In order to study babies that were wide awake and socially engaged, researchers at the University of Washington's Institute for Learning and Brain Studies (I-LABS) worked with Helsinki-based medical device company Elekta to create a "head-positioning" system remarkably similar to GPS. Scientists strap a soft nylon cap to the baby's head. The cap has four embedded coils, each of which emits a high-frequency wavelength indicating its relative position at all times.

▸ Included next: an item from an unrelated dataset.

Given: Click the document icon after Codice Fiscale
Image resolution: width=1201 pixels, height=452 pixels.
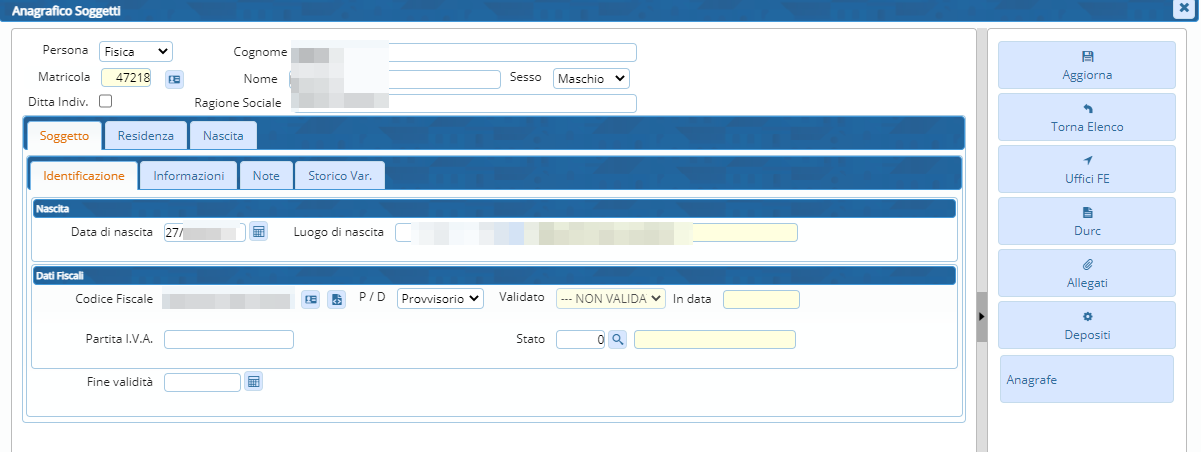Looking at the screenshot, I should pyautogui.click(x=336, y=299).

As the hardware system tracks the skull's movement, the software interprets the results and merges them with MEG-sensor data. "For the first time, we can put babies and young children in this device while they're engaged in a cognitive test," says I-LABS codirector Patricia Kuhl. "Then, because you're looking at the whole brain, you have the chance to look at interactions between various areas." Some things stimulate neurons to fire in just a single region, while others trigger more complex neural responses across multiple locations of the brain--in children, this distinction is particularly important for understanding processes like language acquisition and potentially for diagnosing autism and other conditions.
So far, Kuhl and her colleagues have already seen differences in brain activation in infants who are presented with language spoken either by a person in the room with them, or the same person, speaking the same script, on a television. "Once we know what the difference is between live and television exposure, we would like to take same measures from children with autism," Kuhl says. "They may be more engaged in a television set."
Using a less exact technology called electroencephalography, or EEG, her group has previously found that typical children respond to a classic mothering voice, while children with autism are far more interested when the same tones are produced by a computer. However, EEG has poor spatial resolution, making it difficult to determine where in the brain these differences arise. Now these kinds of studies can be performed in greater detail with MEG to better understand the brain areas involved. "Brain measures are going to be extremely potent biomarkers of autism," Kuhl says. Early diagnosis, before the first visible symptoms appear, may lead to early interventions. 

"No one has done [MEGs on young children] in a systematic and vigorous way before," says Steven Stufflebeam, the director of clinical magnetoencephalography at the Martinos Center for Biomedical Imaging at Massachusetts General Hospital. "If they do it, they may discover something brand new that could revolutionize the neuroscience of kids. But it's a little hard now to predict what they're going to find."